Moves were even bigger in yen swap spreads, where
three-month spreads were at their highest since December 2017 at
89 bps, double Wednesday's closing levels.
Euro-dollar swaps had widened as much as 160 bps during the
European debt crisis in 2011/12 and the 2008/09 meltdown, and
most analysts agree that global liquidity is far less
constrained these days.
But signs are that companies, especially in the travel,
leisure and retail industries which are hardest hit by the
coronavirus-induced slump, may face trouble with cashflow or
repaying debt which they took out during the boom years.
Stuart Oakley, a strategist at Nomura in Singapore, said
companies may be acting on the premise that more countries could
emulate Italy-style lockdowns has to contain the virus spread.
"So what people normally try and do is scramble to get their
hands on dollars – borrow dollars – just so they're liquid,
they've got cash on the hip for when they need it," Oakley
added.
US FRA-OIS spread, a measure of future bank borrowing costs,
widened to 64 basis points, the widest since at least 2011.

IN GOOD COMPANY
Reuters reported on Wednesday that Boeing Co BA.N was
planning to draw down the rest of a $13.8 billion loan agreed
last month. Fears are many other firms will try to do the same.
The worries are reflected also in the soaring cost of
insuring against default by companies and banks in the credit
default swap market - a CDS index of sub-investment grade
European companies hit the highest since November.
The Markit high-yield credit-default swap index CDXHY5Y=MG
- widely used as a gauge of sentiment about high-yield debt -
surged to its highest since November 2011.
"The meltdown in the real economy is severe enough that it
could push banks to the limit and that's what the cross currency
basis is telling us," said Stephen Gallo, European head of FX
markets at BMO Financial Group.
In an effort to stem the damage, major central banks have
embarked on a policy easing spree in recent days, though
analysts remained divided on the impact of the easing.

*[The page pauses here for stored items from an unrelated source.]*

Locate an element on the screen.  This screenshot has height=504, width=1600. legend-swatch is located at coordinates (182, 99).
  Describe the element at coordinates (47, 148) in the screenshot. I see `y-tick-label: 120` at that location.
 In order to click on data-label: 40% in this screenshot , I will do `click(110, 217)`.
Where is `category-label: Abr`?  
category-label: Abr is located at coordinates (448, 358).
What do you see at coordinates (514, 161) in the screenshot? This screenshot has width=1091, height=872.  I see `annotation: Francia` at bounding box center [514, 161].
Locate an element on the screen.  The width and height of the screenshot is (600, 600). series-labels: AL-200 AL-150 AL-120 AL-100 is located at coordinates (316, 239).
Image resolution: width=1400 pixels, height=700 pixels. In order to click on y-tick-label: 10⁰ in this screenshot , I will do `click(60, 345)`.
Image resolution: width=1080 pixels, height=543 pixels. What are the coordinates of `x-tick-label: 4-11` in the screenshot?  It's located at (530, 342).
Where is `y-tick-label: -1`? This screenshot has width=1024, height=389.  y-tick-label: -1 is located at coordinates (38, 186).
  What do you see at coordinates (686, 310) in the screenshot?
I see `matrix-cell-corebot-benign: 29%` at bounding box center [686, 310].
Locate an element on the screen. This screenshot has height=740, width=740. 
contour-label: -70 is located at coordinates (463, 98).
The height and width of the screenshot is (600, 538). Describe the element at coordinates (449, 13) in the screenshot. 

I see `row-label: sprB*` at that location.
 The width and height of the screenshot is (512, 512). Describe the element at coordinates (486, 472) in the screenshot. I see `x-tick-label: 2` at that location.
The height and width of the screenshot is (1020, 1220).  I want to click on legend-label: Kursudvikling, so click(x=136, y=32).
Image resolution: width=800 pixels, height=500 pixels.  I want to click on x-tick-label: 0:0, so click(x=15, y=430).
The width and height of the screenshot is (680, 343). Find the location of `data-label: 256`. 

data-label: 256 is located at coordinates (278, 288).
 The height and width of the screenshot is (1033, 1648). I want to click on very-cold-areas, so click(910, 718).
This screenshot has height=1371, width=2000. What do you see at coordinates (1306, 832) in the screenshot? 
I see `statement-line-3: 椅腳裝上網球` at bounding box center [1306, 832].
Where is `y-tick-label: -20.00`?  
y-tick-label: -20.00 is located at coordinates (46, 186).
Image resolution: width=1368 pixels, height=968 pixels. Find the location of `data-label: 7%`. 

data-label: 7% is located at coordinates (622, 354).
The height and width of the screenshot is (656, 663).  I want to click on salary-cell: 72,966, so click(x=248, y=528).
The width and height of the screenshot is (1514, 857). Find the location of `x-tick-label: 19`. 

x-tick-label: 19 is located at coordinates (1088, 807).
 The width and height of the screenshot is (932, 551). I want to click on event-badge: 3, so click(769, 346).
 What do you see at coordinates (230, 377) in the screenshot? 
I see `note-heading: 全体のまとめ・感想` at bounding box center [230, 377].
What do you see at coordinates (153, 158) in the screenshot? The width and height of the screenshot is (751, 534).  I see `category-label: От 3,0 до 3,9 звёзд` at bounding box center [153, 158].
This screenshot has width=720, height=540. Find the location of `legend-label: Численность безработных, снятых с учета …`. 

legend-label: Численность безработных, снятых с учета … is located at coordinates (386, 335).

The Federal Reserve Bank of New York said on Thursday that
it will introduce new repo operations and start purchasing a
range of maturities as part of it's monthly Treasury purchases.
It said changes to its bill-buying were made to address
highly unusual disruptions in treasury financing markets
associated with virus. The U.S. Federal Reserve cut interest rates by 50 bps last
week. The Bank of England on Wednesday followed with a similar
move, and the European Central Bank approved fresh policy easing
measures.
The New York Federal Reserve announced on Wednesday, the
second time this week, it would substantially increase the
liquidity it provides to overnight lending market - a signal it
would do what it could to keep money markets running smoothly.